**Objective**
Reproduce the lines of the listing below exactly, from the line containing "Click the copy rows icon in goods toolbar" through the end of the listing, and omit the pictures.

— begin —

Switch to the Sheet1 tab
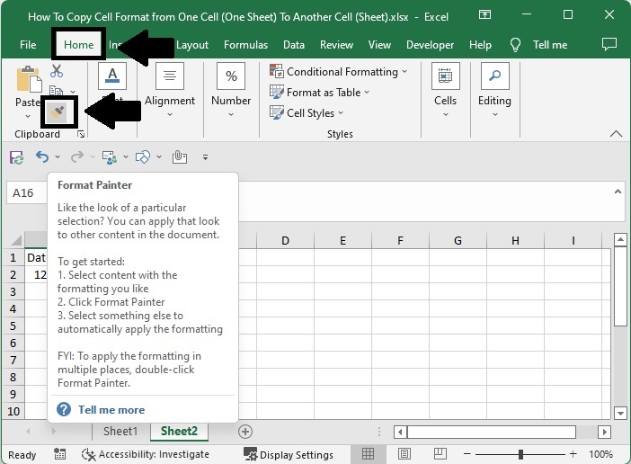 click(x=120, y=432)
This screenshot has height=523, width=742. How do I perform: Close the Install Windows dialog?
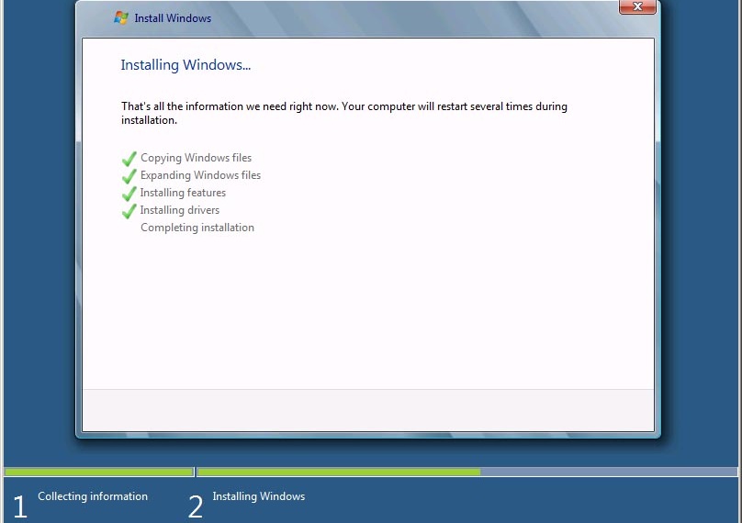636,7
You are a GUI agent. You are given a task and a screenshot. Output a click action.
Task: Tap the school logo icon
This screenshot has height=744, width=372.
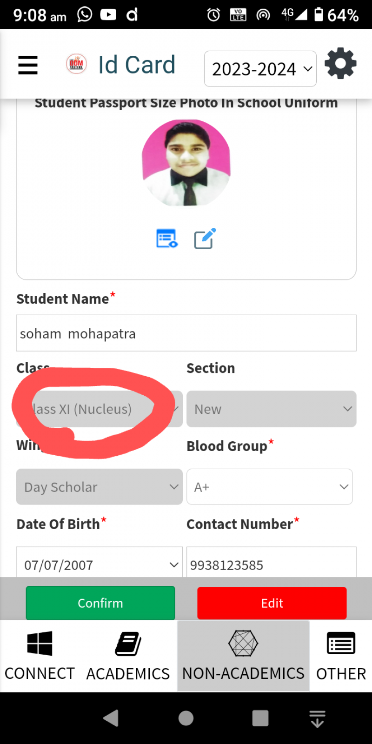coord(76,64)
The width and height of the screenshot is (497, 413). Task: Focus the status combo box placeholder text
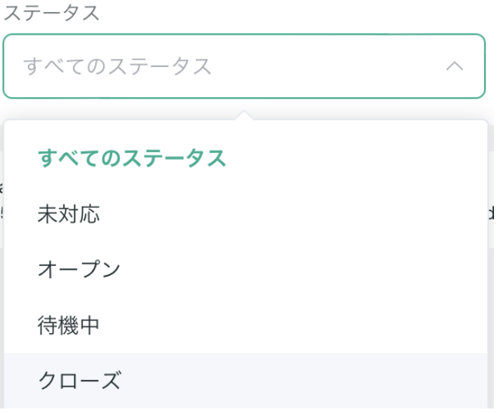pyautogui.click(x=117, y=66)
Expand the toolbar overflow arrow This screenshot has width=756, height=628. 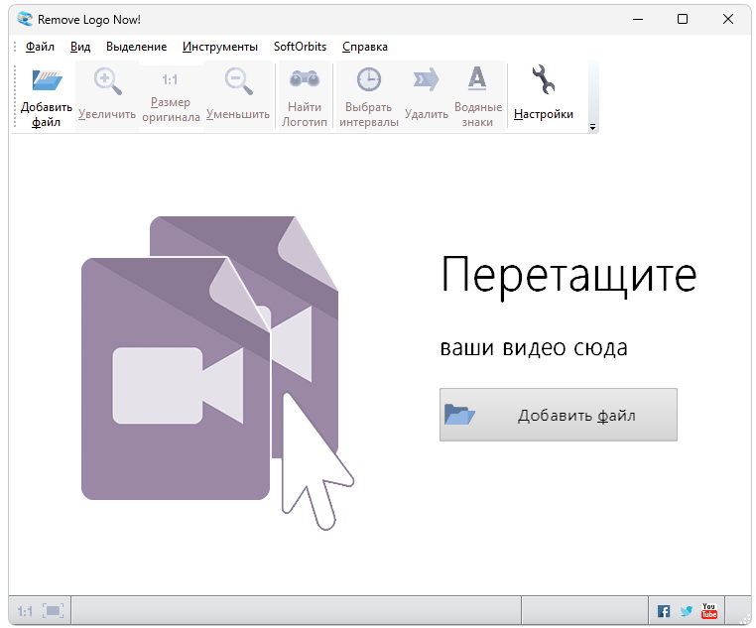click(x=592, y=128)
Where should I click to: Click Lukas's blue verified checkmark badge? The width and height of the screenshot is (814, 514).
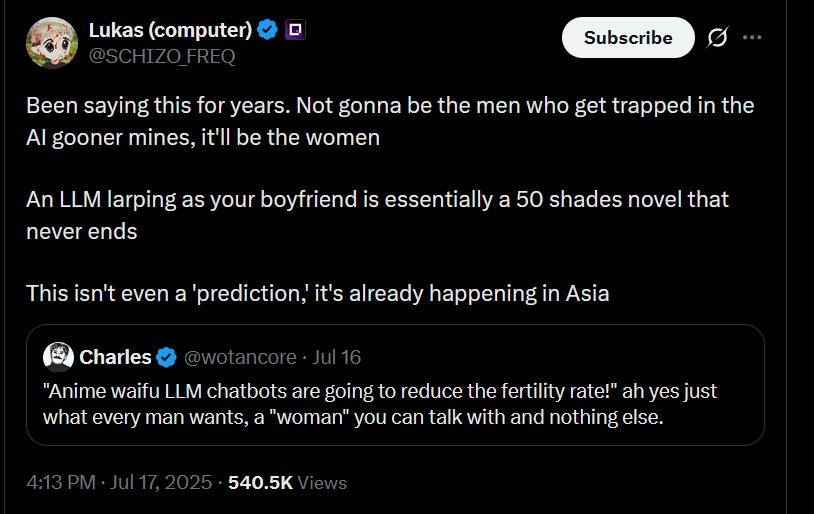click(267, 30)
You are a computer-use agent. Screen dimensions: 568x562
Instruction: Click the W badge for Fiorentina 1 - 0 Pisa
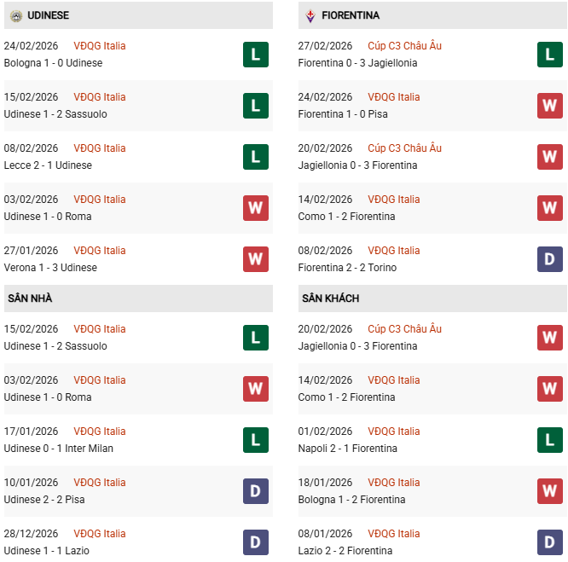[549, 106]
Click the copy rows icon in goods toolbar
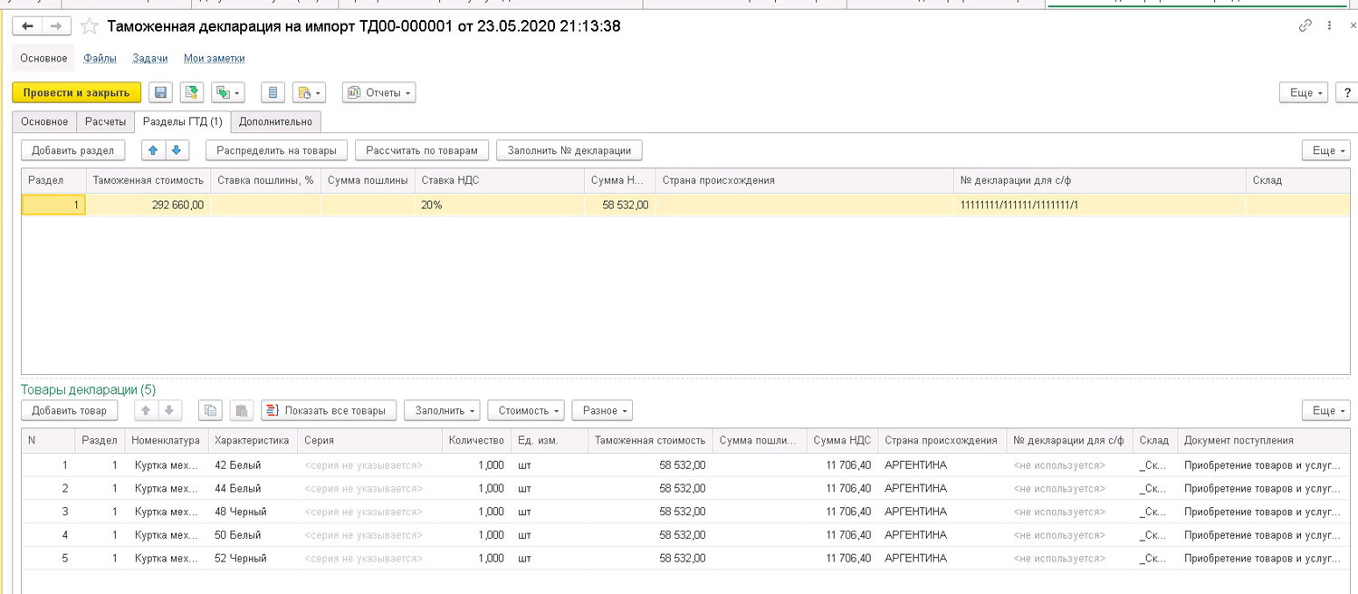The height and width of the screenshot is (594, 1358). (x=210, y=411)
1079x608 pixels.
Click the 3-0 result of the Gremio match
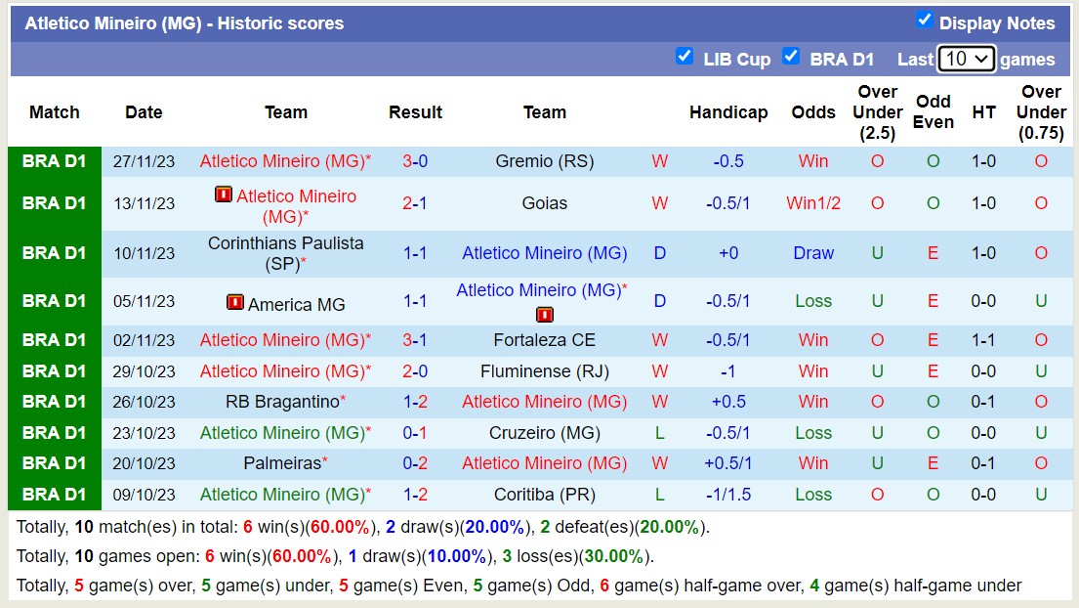point(415,161)
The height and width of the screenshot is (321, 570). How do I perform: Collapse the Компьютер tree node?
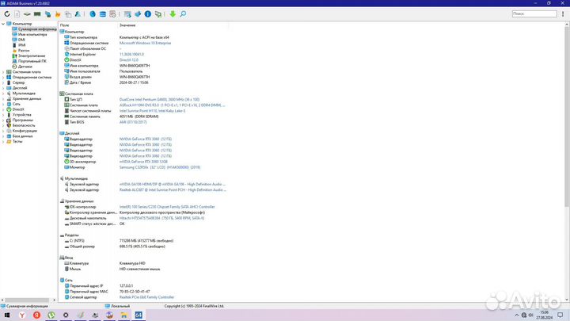(x=3, y=24)
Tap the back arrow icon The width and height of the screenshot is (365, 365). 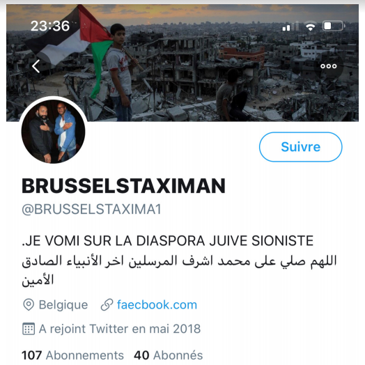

— end —

**Written solution**
Click the copy rows icon in goods toolbar
The height and width of the screenshot is (594, 1358). (x=210, y=411)
1079x608 pixels.
Click the 3-0 result of the Gremio match
point(415,161)
The height and width of the screenshot is (321, 570). How do I perform: Collapse the Компьютер tree node?
(x=3, y=24)
Tap the back arrow icon The width and height of the screenshot is (365, 365). 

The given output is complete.